Text shown:
▼
During the time that we first lived together in New York, (in ’99) on East 26th Street, my husband started to cough up blood.
Where to go for a doctor? He was afraid to walk into a doctor’s office and fill out a new patient form. Through a co-worker of mine, we got an emergency appointment with a doctor and we paid in cash, and my husband signed his name, nothing more.
He was diagnosed with an advanced case of H. Pylori, a stomach bacteria that, left unchecked can cause things like gastritis, ulcers, or even cancer.
He got better, but without that visit to the doctor’s office, I don’t know what would have happened to his health, to his life.
For me, the correct term to use is undocumented immigrant. The end.
However, I do agree with what they are saying about being against citizenship verification on this issue.
When I lived with my husband in the US, specifically in Chicago, I had good health care benefits. But we did not have good health care benefits. Because he simply never would be able to.
So hard-line Republicans, my question for today is: What do you do about healthcare reform with people like me? A US citizen legally married to an undocumented immigrant?
Because allow me to let you in on a secret, Mr. Wilson: I was not/am not the only US citizen in this situation.
During my tours in the US as a writer and performer, I’ve met so many women (because it is often women) who identify with my show, because they are living their own version of it.
These women are US-born and raised, English is their first language, they have usually some level of formal education. They’ve experienced different forms of privilege around race, and class.
And they never grew up thinking how much their choice of who they love would put their life as they know it on the line.
If you are one of those women, if you are one of those people right now, reading this, know that you are not alone.
And if you don’t know us? Well then, you hard-line Republicans and others need to get ready.
Because one of us is singing out loud.
▲
Records shown:
▼
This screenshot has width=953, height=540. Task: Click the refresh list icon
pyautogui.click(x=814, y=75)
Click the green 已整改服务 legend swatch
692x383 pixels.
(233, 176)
▲
Required actions:
**1)** The essay on health care above names a stomach bacteria and the problems it can cause when left unchecked. List those problems.
**2)** From the essay on health care, transcribe everything from "Because allow me" down to "race, and class.".
**3)** Decide whether each statement agrees with the essay on health care. Answer yes or no, and quote the words from the essay that decide it.
(a) The couple paid for the emergency doctor's appointment in cash.
(b) The writer had good health care benefits while living in Chicago.
(c) The women the writer met on tours are usually born outside the US.

Written responses:
**1)**
- gastritis
- ulcers
- cancer

**2)**
Because allow me to let you in on a secret, Mr. Wilson: I was not/am not the only US citizen in this situation.
During my tours in the US as a writer and performer, I’ve met so many women (because it is often women) who identify with my show, because they are living their own version of it.
These women are US-born and raised, English is their first language, they have usually some level of formal education. They’ve experienced different forms of privilege around race, and class.

**3)**
(a) Yes: "we paid in cash"
(b) Yes: "specifically in Chicago, I had good health care benefits"
(c) No: "These women are US-born and raised"